T: How would you describe your sound to someone who has yet to discover your music?

E:  It’s interesting, I’ve been paying more attention to genre because of the Spotify playlists that I’m getting on and I always think of myself as more of a singer who sounds like an indie singer-songwriter along the lines of like Rufus Wainwright. Fiona Apple, Regina Spektor, I named people when people say that because I feel like it’s easier for them to take it in. But I’m a really huge fan of classic songwriting, like The Carpenters, things that really feel timeless like Leonard Cohen. And lyrically, Joni Mitchell. But I think that now that I’m doing Spotify playlists I guess I’m a bit folk and I’m a bit indie and I’m a bit pop and I’m a bit songwriter, and I’m a bit… I don’t know what I am anymore, but I think that I’m like somewhere along those lines because I think my genre can be kind of fluid. If you really listen to a lot of my stuff, it doesn’t really stick with one genre all the time.

T: That definitely makes sense. The best music is really music you can’t categorize. Another question I have is, what’s the first musical thing you’ll do once it’s safe to gather in big groups?

E: I think that I really do just want to play a song in a room with a bunch of musicians. Like just so many musicians just inside. I have this beautiful rooftop–I’m so lucky, it looks over just all of New York. It’s incredible. I’m in Brooklyn, and last summer I had some of my close friends like, not a lot of people, but some of them came up with me to jam on my roof in our masks and it was really fun. And I just want that experience but on crack, inside.

T: If you can remember, what’s the first song you ever wrote or remember writing?

E: When I was 15 I wrote a song called that went like this, no, no, no, no, you cannot tell me, nah nah, who to be… Just so cute, so angsty. So teenage, I like it because it’s kind of poppy. Like, it sounds like a salsa song or something. But it’s like all about “you can’t tell me who I’m gonna be.” But it’s very funny to me. And it’s one of my dad’s favorite songs… And he’ll always be like, “you should bring that nah nah song back.”

T: Can you talk more about your creative process? I know for the album you’ve talked about how you wrote it all in like one weekend or something.
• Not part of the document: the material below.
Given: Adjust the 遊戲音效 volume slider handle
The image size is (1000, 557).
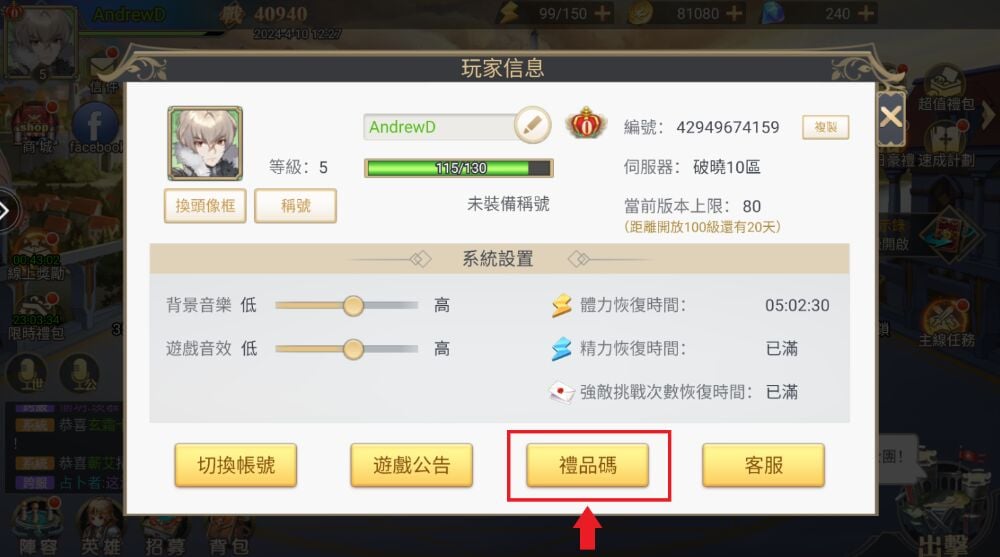Looking at the screenshot, I should pyautogui.click(x=353, y=349).
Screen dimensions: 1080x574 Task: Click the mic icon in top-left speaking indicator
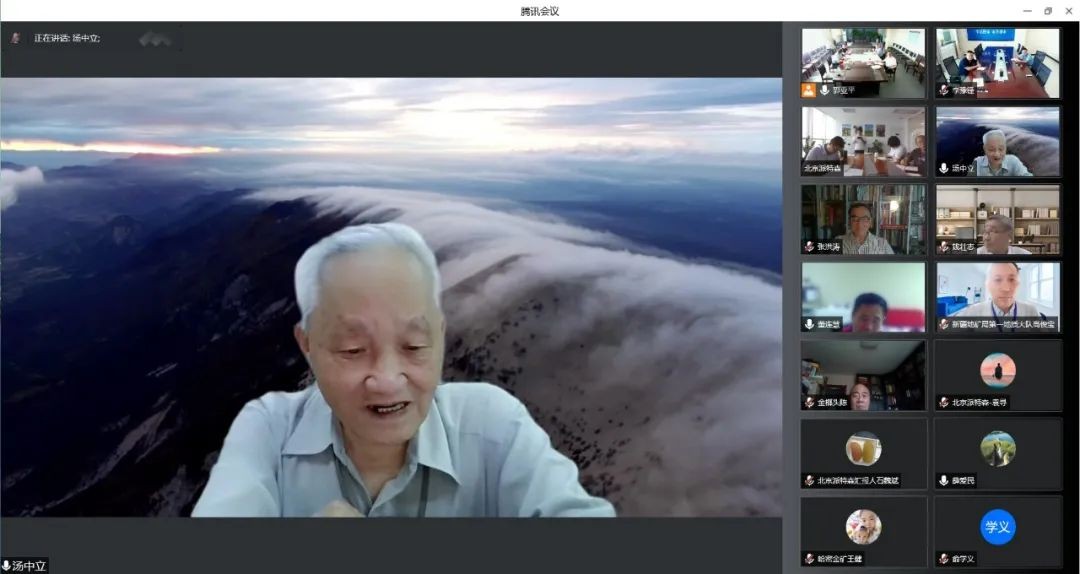(x=15, y=38)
E: I recorded half of it in one weekend, but a lot of that music, I had started musically before. And then I just changed the music or, and then added the lyrics, or, like, took an old song and spun it in a new way. I didn’t just write everything from complete scratch, that would have been really interesting. But I did have this jolt of inspiration, where I was like, oh, oh, and then like half the album was done. My creative process is very–I’m noticing is very much like that, where I have these jolts, where I feel like the muse is visiting me and sitting on my shoulder, and I’m just visited by songs, they kind of like run through me. And then I can just get like, totally in the zone. I think those are the best songs to me. I know a lot of writers that are like, “I wake up every morning, and I work for an hour on writing every morning,” and maybe I’ll become one of those people in my life. I don’t know. But for me, it’s like, I’ll have like months where the field lies fallow, I’ll have no inspiration. And then, I’ll just have an outpouring. That’s just kind of the way it works. I try not to force anything. But I will say that the process on this album was interesting, and different than the way I usually work. The way I recorded and thought about the produced songs was I would set up a mic with vocal–and I really am not an engineer. And it kind of goes to show that anyone can make an album just by setting up a mic in front of an AMP or in front of an acoustic instrument. So I would just set up like my mic and a piano and sing or just like a guitar and sing the basic song. And then I would sing background parts, as many as I can think of for the song and then I would replace each background part with another instrument. And I think what I realized from Fiona Apple’s Fetch The Bolt Cutters, which is very much sounds like her house, that if the arrangement is there, if the arrangement is there that’s all that matters. You do not need perfect sounding anything.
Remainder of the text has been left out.